Hyram Abercrombie nudged the sheriff with his elbow and shook his head. “He doesn’t go to school. My boys would talk about him if he did. They’re about the same age.”
“Can you read and write, Pete?”
Pete just looked at him silently.
Harlan stuck his hands in his pockets. “Well, let’s start with the easy questions. How many men were there?”
Pete’s eyebrows knitted questioningly.
“We figured there must’ve been at least two since one had a knife and one had a shotgun.”
Pete continued to stare at the men but made no indication he intended to answer them.
“He may not actually remember what happened,” the doctor said. “I’ve read in the textbooks, although I’ve never actually seen a case, but sometimes when people witness a severe trauma the brain blocks out the memories. It’s especially common in children. Pete, do
you remember what happened?”
Pete shook his head tentatively.
“Nothing?” Harlan asked.
Again he shook his head.
Hyram was not satisfied with his answer. He didn’t believe Pete didn’t remember. But he also didn’t believe Pete was going to say anything.
“Pete,” Hyram began. “I know you know what happened. And what’s more, I know you know the people who did this.”
Pete paled. The sheriff turned to his deputy. “Why else would they cut out his tongue? It was either kill the boy or cut out his tongue to keep him from talking.”
Pete cast his eyes at the hands folded in his lap and wouldn’t look at the men.
“I think I know what happened,” Hyram said. “When that Warner man was showing that picture around, someone recognized her as Anna Morgan. When he was arrested for being a spy, some men got to talking between themselves and probably drinking and thought if he was a spy and she was his sister, she was supplying him with information. And they went out there and they killed them. That’s why her murder was so much more brutal than Howard Morgan’s.”
The sheriff gave Hyram a look of annoyance. He didn’t like Hy giving his theories to anyone but him and he certainly didn’t like him giving them in front of a witness. He didn’t want Pete latching on to his theory.
He wanted to know what Pete remembered.
“Do you know who killed your folks?”
Ever so slightly, Pete withdrew. He shook his head no.
“One last thing.
Your sister says that Blake Warner is your uncle. Is that true?”

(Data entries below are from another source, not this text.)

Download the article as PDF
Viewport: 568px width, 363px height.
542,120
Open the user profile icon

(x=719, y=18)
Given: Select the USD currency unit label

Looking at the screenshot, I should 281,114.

Pete looked at the sheriff. He knew what Lolly wanted him to say. She had been jabbering nonstop about Uncle Blake this and Uncle Blake that since he woke up. For all he knew
, the man
was
an enemy of the Confederacy.
It wasn’t just guilt over not saving Anna that made him give in to her wishes. He nodded his head.
Blake sat on the floor of his cell and Lolly sat on the floor just outside the bars. As he’d finished his lunch fifteen minutes earlier, Lolly walked through the door.

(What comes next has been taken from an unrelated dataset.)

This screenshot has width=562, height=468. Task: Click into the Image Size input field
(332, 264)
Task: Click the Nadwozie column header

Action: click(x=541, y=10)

“And then what happened?” Blake prompted. “Did the skunk spray Pete?”
“Nah, Petey ran away fast as a jack rabbit. I just laughed and called him a scaredy-cat.”
“I would have run, too,” Blake admitted. “Sometimes you have to know when to fight and when to run.”

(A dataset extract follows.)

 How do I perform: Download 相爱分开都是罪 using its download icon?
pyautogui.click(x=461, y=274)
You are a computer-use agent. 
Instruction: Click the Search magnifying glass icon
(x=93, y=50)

Blake looked up when the sheriff and deputy entered the jailhouse. He knew they had gone to speak with Pete and he would contradict Lolly’s assertion that he was their uncle.
Blake rose to his feet and brushed off the seat of his pants. His actions were mirrored by the little girl.
“Lolly, I bet Pete is wondering where you are. Can you find your way back alone or do you need someone to take you?”
“Uncle Blake,” she said in a slight whine. “I’m not a baby.”
Blake
disagreed. Lolly wasn’t even school-aged yet and it frustrated him that no one seemed to be watching her the way they should. He wondered if her caretaker even knew where to find her at that moment. She had shown up fifteen minutes earlier and no one had walked her there or shown up looking for her.
“Deputy, can you take Lolly back to her brother?”